■ **What is required**: The lines to extract run from the start of the records through the line with "This screenshot has height=559, width=545.", both ends included; drop the pictures.

■ **Material provided**:
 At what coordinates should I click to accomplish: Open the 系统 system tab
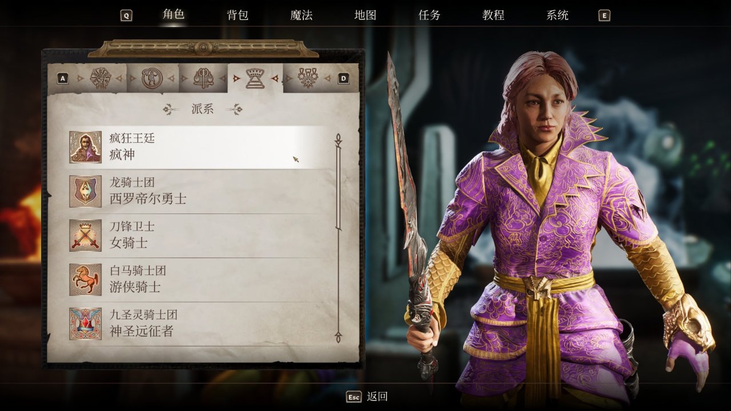click(x=557, y=15)
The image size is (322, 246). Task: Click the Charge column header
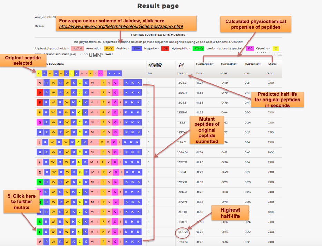click(x=272, y=64)
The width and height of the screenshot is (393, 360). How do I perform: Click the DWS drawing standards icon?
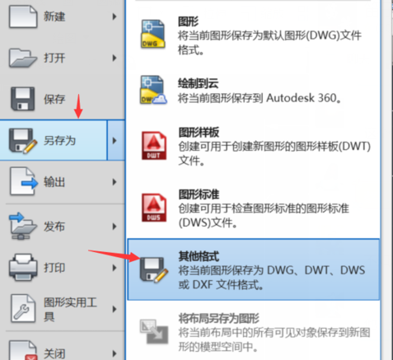pyautogui.click(x=154, y=208)
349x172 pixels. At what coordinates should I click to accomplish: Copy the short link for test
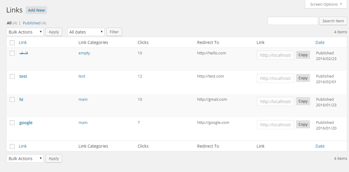click(x=303, y=78)
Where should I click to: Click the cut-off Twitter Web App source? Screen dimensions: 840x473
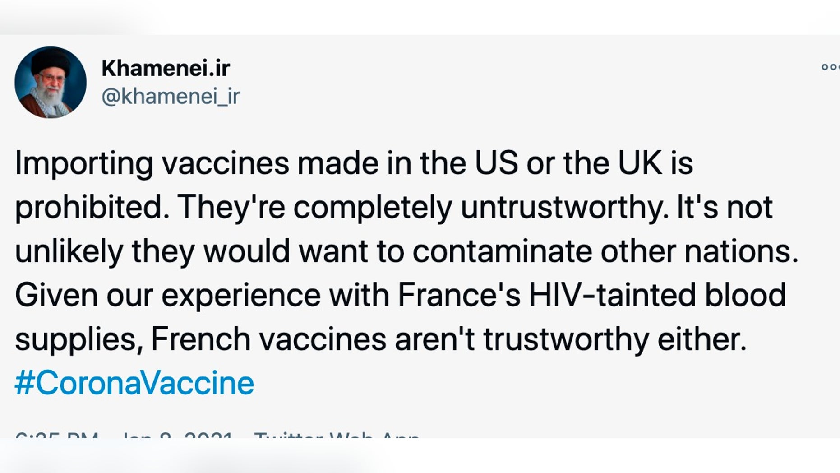[x=337, y=436]
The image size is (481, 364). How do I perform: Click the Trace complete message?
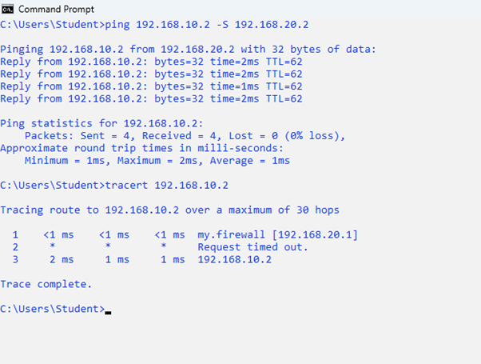tap(46, 284)
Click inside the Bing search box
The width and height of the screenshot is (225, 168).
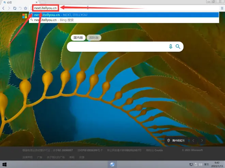point(116,47)
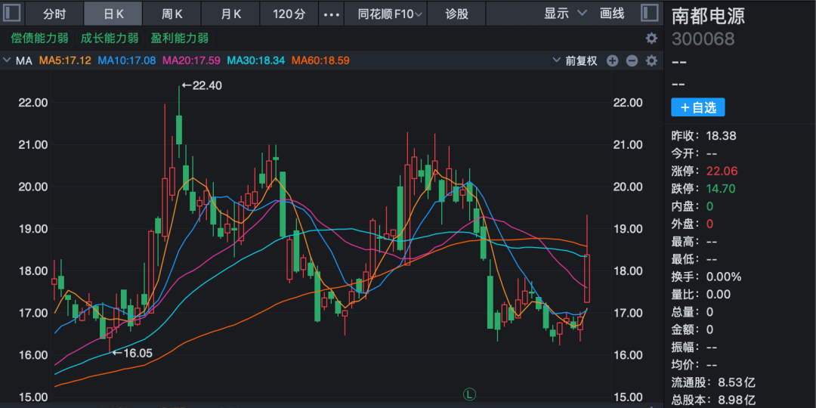
Task: Switch to the 分时 tab
Action: click(54, 14)
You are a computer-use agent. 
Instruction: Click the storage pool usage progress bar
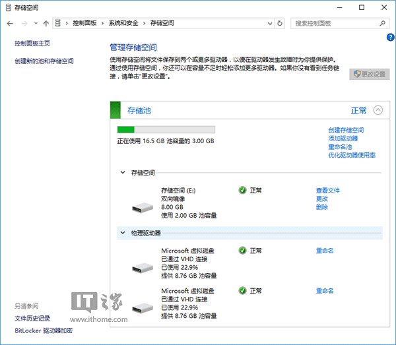click(166, 130)
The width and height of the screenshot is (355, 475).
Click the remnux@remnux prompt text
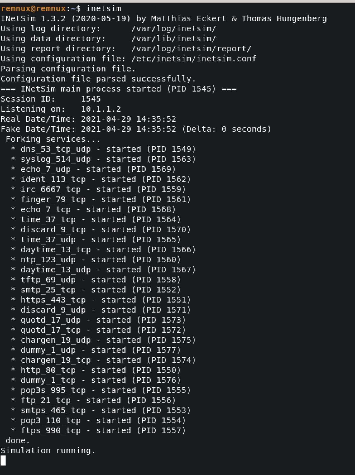(33, 9)
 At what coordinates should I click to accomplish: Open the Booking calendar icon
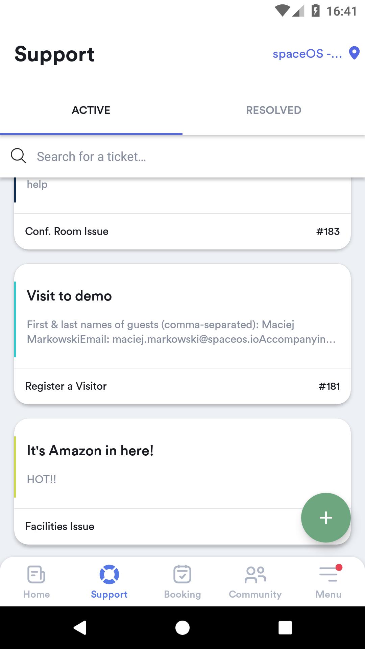(x=183, y=574)
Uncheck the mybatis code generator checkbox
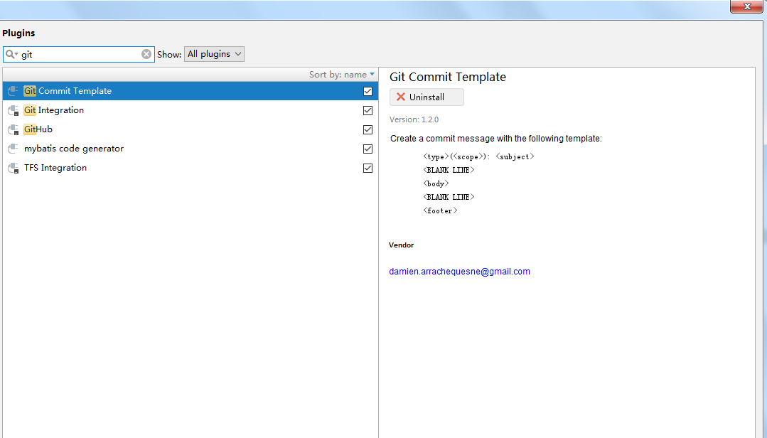The width and height of the screenshot is (767, 438). (x=368, y=149)
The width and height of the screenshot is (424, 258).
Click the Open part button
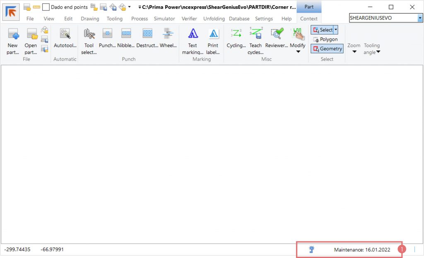pos(31,35)
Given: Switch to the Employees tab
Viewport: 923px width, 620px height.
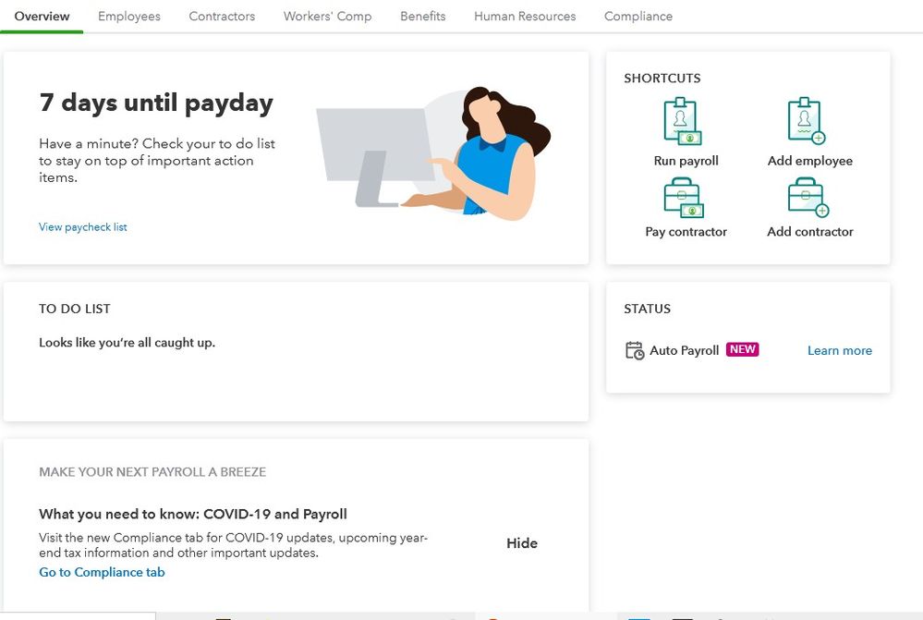Looking at the screenshot, I should click(x=129, y=17).
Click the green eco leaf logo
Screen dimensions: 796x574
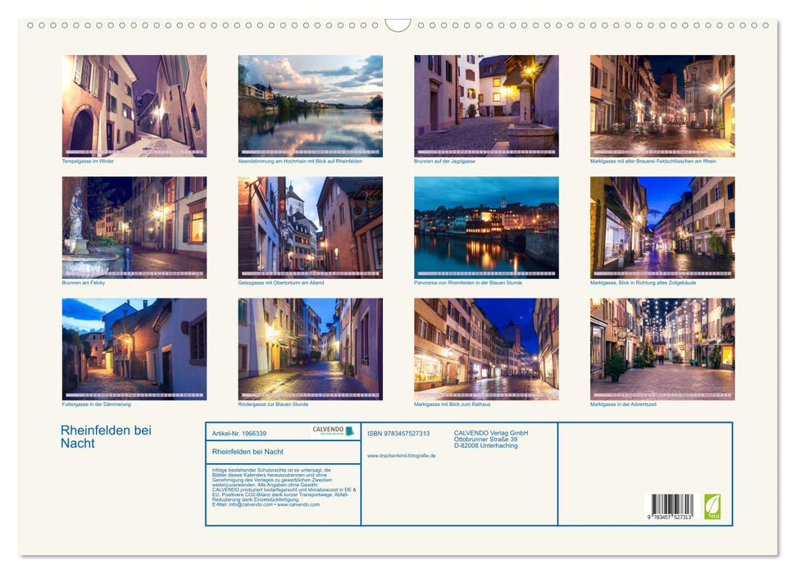click(x=712, y=506)
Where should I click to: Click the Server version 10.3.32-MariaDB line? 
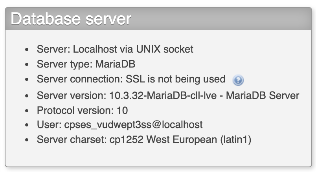[168, 95]
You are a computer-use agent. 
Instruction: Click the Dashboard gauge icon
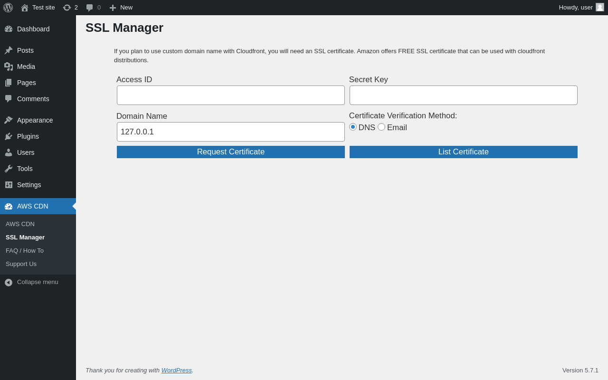9,29
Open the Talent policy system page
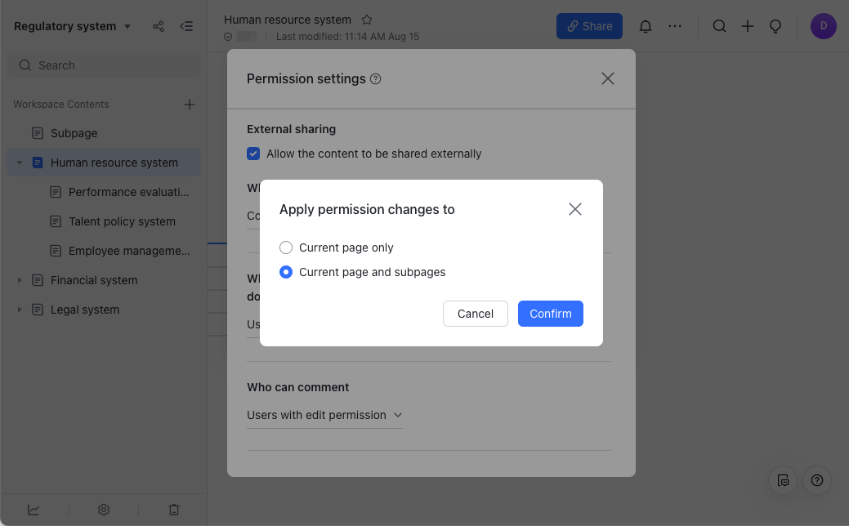This screenshot has height=526, width=849. point(122,221)
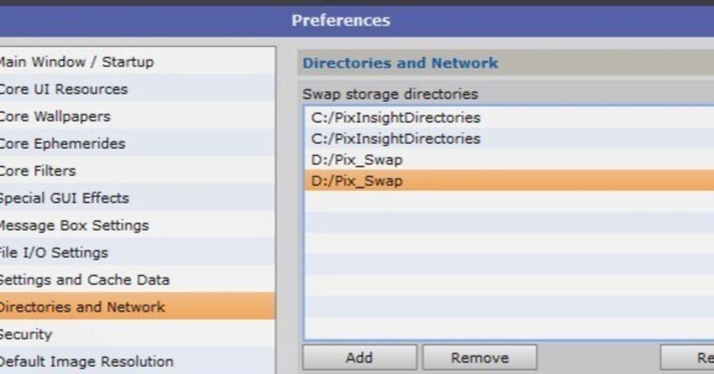Click Directories and Network sidebar item
This screenshot has width=714, height=374.
81,307
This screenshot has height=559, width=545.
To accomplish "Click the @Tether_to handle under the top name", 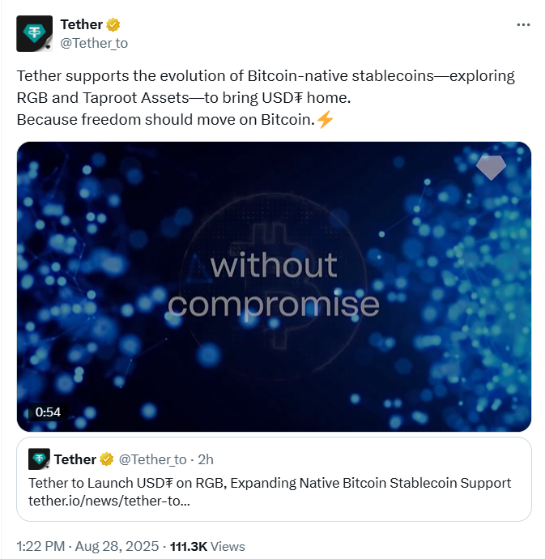I will (x=94, y=43).
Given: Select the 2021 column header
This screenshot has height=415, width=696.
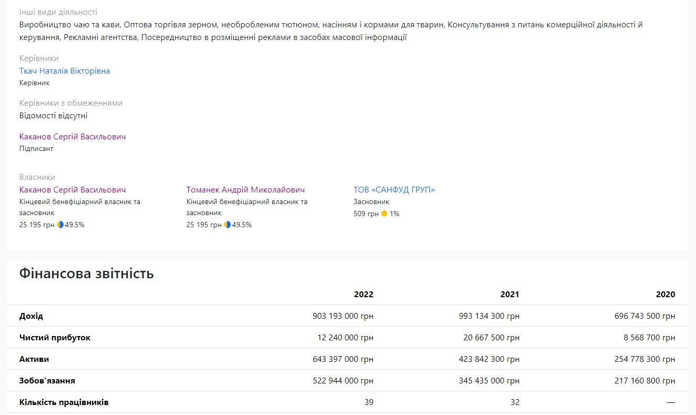Looking at the screenshot, I should 509,295.
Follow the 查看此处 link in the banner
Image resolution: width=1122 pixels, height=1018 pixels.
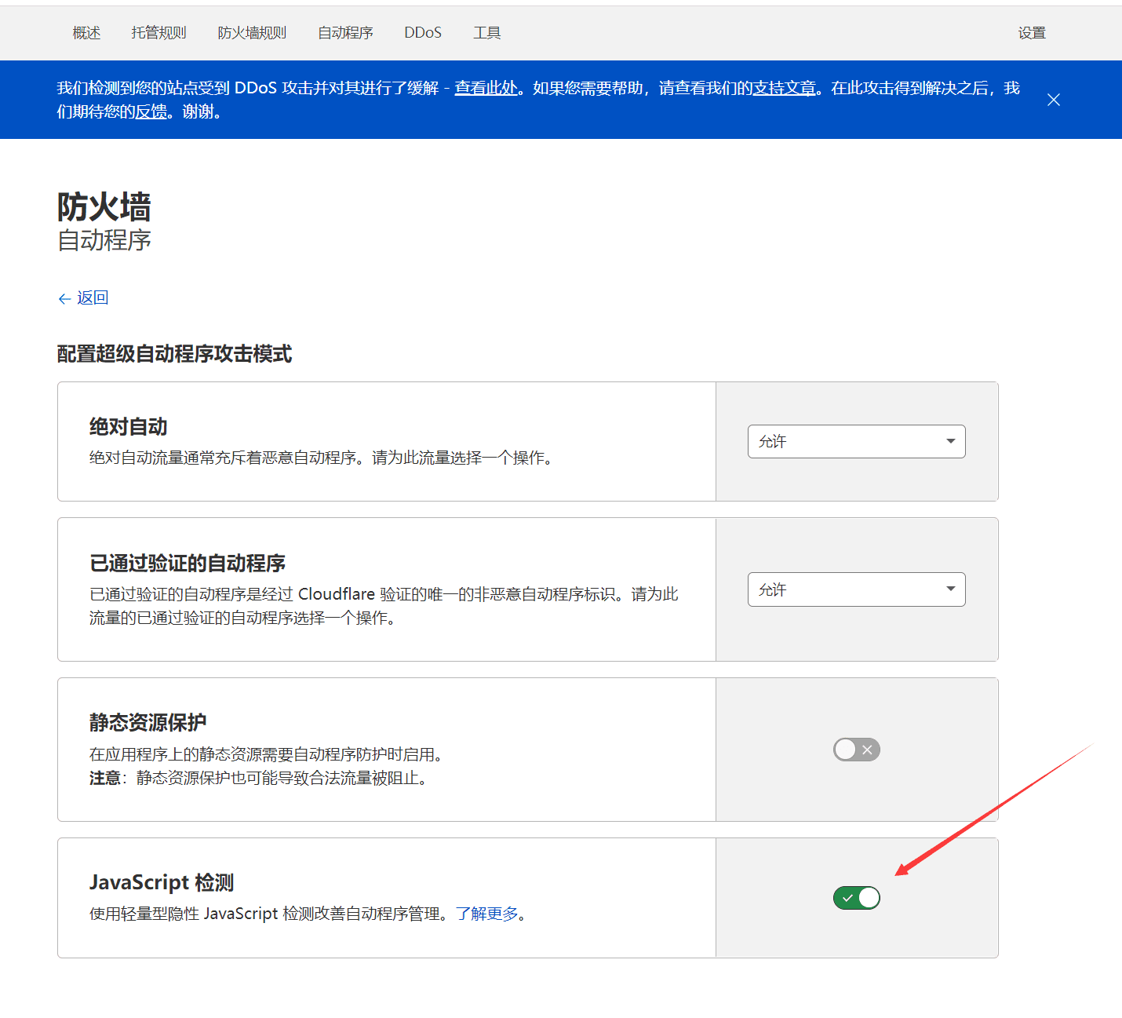tap(486, 88)
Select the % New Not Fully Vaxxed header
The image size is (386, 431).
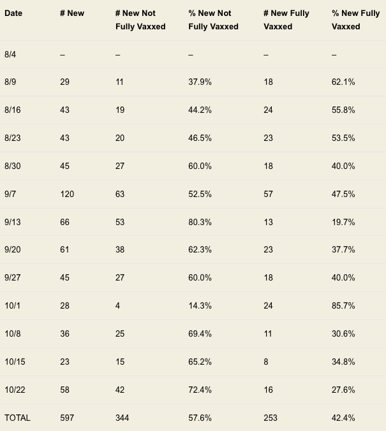click(x=213, y=20)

■ **Exercise solution**:
 At what coordinates should I click to accomplish: Open the 系统 system tab
click(x=557, y=15)
The image size is (322, 246). Task: Click the Charge column header
click(x=272, y=64)
The width and height of the screenshot is (393, 360). How do I perform: Click the DWS drawing standards icon?
pyautogui.click(x=154, y=208)
349x172 pixels. At what coordinates should I click to accomplish: Copy the short link for test
click(x=303, y=78)
Where should I click to: Click the cut-off Twitter Web App source? Screen dimensions: 840x473
[x=337, y=436]
The image size is (481, 364). How do I perform: Click the Trace complete message?
tap(46, 284)
Click inside the Bing search box
The width and height of the screenshot is (225, 168).
point(116,47)
Task: Switch to the 分时 tab
Action: click(54, 14)
You are a computer-use agent. 
Instruction: Click the storage pool usage progress bar
click(166, 130)
The width and height of the screenshot is (355, 475).
Click the remnux@remnux prompt text
(33, 9)
 At what coordinates should I click to accomplish: Open the Booking calendar icon
(x=183, y=574)
Uncheck the mybatis code generator checkbox
The width and height of the screenshot is (767, 438). (x=368, y=149)
The width and height of the screenshot is (424, 258).
Click the Open part button
pos(31,35)
Given: Switch to the Employees tab
Viewport: 923px width, 620px height.
Looking at the screenshot, I should click(x=129, y=17).
Click the green eco leaf logo
Screen dimensions: 796x574
click(x=712, y=506)
Where should I click to: Click the Server version 10.3.32-MariaDB line? 
[168, 95]
You are a computer-use agent. 
Instruction: Click the Dashboard gauge icon
9,29
Open the Talent policy system page
This screenshot has height=526, width=849. point(122,221)
Click Directories and Network sidebar item
This screenshot has width=714, height=374.
81,307
This screenshot has height=559, width=545.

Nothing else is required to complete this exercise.